*** THE DATA ***

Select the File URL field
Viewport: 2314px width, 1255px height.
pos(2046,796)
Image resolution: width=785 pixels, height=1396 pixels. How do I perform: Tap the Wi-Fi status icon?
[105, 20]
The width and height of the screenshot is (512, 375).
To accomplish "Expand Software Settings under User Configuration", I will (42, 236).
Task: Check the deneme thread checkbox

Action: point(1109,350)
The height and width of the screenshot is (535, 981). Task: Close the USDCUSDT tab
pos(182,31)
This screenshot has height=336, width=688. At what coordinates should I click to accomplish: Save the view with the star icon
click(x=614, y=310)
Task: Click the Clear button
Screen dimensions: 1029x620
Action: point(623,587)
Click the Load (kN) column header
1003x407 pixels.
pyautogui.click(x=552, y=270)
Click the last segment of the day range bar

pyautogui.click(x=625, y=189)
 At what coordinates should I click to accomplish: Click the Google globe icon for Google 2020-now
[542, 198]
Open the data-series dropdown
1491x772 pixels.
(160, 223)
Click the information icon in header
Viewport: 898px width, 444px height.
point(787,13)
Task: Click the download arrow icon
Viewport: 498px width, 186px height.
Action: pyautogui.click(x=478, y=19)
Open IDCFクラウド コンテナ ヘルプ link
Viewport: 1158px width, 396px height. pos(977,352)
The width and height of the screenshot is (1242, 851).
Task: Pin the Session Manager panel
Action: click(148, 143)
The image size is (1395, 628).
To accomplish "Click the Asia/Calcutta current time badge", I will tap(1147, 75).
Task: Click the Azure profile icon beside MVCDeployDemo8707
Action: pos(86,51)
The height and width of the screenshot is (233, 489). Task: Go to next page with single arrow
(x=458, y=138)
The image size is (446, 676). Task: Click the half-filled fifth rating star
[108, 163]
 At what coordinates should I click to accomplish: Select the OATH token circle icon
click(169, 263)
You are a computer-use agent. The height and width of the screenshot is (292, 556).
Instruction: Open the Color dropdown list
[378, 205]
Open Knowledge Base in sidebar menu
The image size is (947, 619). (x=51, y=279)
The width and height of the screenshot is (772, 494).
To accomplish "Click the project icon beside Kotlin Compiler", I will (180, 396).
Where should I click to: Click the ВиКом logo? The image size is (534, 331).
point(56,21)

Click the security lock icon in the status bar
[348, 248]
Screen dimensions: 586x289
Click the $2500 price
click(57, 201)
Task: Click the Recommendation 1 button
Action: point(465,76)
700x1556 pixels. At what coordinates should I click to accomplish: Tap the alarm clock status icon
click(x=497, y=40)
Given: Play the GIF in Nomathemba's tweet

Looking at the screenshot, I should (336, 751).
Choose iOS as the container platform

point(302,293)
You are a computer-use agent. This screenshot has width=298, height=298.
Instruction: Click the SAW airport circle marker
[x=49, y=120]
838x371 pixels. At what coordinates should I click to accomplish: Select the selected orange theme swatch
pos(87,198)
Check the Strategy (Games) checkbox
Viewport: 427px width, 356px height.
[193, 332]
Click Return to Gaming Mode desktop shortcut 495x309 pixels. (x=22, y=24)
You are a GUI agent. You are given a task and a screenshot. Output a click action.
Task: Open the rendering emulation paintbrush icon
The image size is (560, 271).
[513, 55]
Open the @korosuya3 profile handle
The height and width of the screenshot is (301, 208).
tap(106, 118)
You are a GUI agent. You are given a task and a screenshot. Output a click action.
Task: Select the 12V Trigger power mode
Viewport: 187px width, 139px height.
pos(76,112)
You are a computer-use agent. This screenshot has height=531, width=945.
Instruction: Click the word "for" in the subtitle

*** End of THE DATA ***

TASK INSTRUCTIONS:
Give back each entry exactly as it was written.

TASK SOLUTION:
Select the File URL field
Viewport: 2314px width, 1255px height.
pos(2046,796)
Image resolution: width=785 pixels, height=1396 pixels. How do I perform: Tap the Wi-Fi status icon?
[105, 20]
The width and height of the screenshot is (512, 375).
To accomplish "Expand Software Settings under User Configuration", I will (42, 236).
Task: Check the deneme thread checkbox

Action: point(1109,350)
The height and width of the screenshot is (535, 981). Task: Close the USDCUSDT tab
pos(182,31)
This screenshot has height=336, width=688. At what coordinates should I click to accomplish: Save the view with the star icon
click(x=614, y=310)
Task: Click the Clear button
Screen dimensions: 1029x620
Action: point(623,587)
Click the Load (kN) column header
1003x407 pixels.
pyautogui.click(x=552, y=270)
Click the last segment of the day range bar

pyautogui.click(x=625, y=189)
 At what coordinates should I click to accomplish: Click the Google globe icon for Google 2020-now
[542, 198]
Open the data-series dropdown
1491x772 pixels.
(160, 223)
Click the information icon in header
Viewport: 898px width, 444px height.
point(787,13)
Task: Click the download arrow icon
Viewport: 498px width, 186px height.
Action: pyautogui.click(x=478, y=19)
Open IDCFクラウド コンテナ ヘルプ link
Viewport: 1158px width, 396px height. pos(977,352)
The width and height of the screenshot is (1242, 851).
Task: Pin the Session Manager panel
Action: click(148, 143)
The image size is (1395, 628).
To accomplish "Click the Asia/Calcutta current time badge", I will tap(1147, 75).
Task: Click the Azure profile icon beside MVCDeployDemo8707
Action: pos(86,51)
The height and width of the screenshot is (233, 489). Task: Go to next page with single arrow
(x=458, y=138)
The image size is (446, 676). Task: Click the half-filled fifth rating star
[108, 163]
 At what coordinates should I click to accomplish: Select the OATH token circle icon
click(169, 263)
You are a computer-use agent. The height and width of the screenshot is (292, 556).
Instruction: Open the Color dropdown list
[378, 205]
Open Knowledge Base in sidebar menu
The image size is (947, 619). (x=51, y=279)
The width and height of the screenshot is (772, 494).
To accomplish "Click the project icon beside Kotlin Compiler", I will (180, 396).
Where should I click to: Click the ВиКом logo? The image size is (534, 331).
point(56,21)

Click the security lock icon in the status bar
[348, 248]
Screen dimensions: 586x289
Click the $2500 price
click(57, 201)
Task: Click the Recommendation 1 button
Action: point(465,76)
700x1556 pixels. At what coordinates should I click to accomplish: Tap the alarm clock status icon
click(x=497, y=40)
Given: Play the GIF in Nomathemba's tweet

Looking at the screenshot, I should (336, 751).
Choose iOS as the container platform

point(302,293)
You are a computer-use agent. This screenshot has width=298, height=298.
Instruction: Click the SAW airport circle marker
[x=49, y=120]
838x371 pixels. At what coordinates should I click to accomplish: Select the selected orange theme swatch
pos(87,198)
Check the Strategy (Games) checkbox
Viewport: 427px width, 356px height.
[193, 332]
Click Return to Gaming Mode desktop shortcut 495x309 pixels. (x=22, y=24)
You are a GUI agent. You are given a task and a screenshot. Output a click action.
Task: Open the rendering emulation paintbrush icon
The image size is (560, 271).
[513, 55]
Open the @korosuya3 profile handle
The height and width of the screenshot is (301, 208).
tap(106, 118)
You are a GUI agent. You are given a task and a screenshot. Output a click action.
Task: Select the 12V Trigger power mode
Viewport: 187px width, 139px height.
pos(76,112)
You are a computer-use agent. This screenshot has height=531, width=945.
Instruction: Click the word "for" in the subtitle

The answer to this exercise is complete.